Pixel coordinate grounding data

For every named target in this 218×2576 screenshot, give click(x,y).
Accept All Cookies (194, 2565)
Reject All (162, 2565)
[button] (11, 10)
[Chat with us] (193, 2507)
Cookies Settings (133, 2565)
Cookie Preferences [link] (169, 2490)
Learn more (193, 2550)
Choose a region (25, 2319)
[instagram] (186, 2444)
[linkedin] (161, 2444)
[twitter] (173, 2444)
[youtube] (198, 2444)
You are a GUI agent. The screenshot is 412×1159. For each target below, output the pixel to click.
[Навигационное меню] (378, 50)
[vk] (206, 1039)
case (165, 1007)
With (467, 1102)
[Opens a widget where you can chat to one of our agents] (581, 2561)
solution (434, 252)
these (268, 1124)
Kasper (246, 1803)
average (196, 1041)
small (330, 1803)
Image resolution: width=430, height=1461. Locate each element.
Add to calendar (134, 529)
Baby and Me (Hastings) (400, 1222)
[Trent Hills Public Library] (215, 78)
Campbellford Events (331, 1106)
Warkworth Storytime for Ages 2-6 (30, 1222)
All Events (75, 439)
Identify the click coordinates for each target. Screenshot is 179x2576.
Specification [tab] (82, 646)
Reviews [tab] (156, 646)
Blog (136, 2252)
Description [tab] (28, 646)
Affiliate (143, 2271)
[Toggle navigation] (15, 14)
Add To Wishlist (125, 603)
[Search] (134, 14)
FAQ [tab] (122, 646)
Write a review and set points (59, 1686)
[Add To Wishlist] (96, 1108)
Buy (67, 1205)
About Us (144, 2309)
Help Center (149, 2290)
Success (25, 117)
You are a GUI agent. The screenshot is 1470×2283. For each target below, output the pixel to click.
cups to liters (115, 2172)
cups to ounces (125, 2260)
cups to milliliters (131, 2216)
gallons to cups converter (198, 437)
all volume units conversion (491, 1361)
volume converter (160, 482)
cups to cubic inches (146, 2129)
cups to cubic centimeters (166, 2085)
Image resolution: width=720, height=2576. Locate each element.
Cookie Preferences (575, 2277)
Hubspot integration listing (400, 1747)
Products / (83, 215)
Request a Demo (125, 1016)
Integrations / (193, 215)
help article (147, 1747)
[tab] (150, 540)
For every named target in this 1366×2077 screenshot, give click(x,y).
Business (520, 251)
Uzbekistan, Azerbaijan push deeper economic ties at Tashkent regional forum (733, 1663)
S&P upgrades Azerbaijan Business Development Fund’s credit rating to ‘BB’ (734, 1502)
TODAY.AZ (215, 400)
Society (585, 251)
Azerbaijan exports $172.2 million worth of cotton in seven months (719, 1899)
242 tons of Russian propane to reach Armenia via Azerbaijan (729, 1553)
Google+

> _Assignment_
Exact copies of the lines from the one containing "Business (520, 251)" through the final line of the records are all the answer should hold.

> _The completed task_
Business (520, 251)
Uzbekistan, Azerbaijan push deeper economic ties at Tashkent regional forum (733, 1663)
S&P upgrades Azerbaijan Business Development Fund’s credit rating to ‘BB’ (734, 1502)
TODAY.AZ (215, 400)
Society (585, 251)
Azerbaijan exports $172.2 million worth of cotton in seven months (719, 1899)
242 tons of Russian propane to reach Armenia via Azerbaijan (729, 1553)
Google+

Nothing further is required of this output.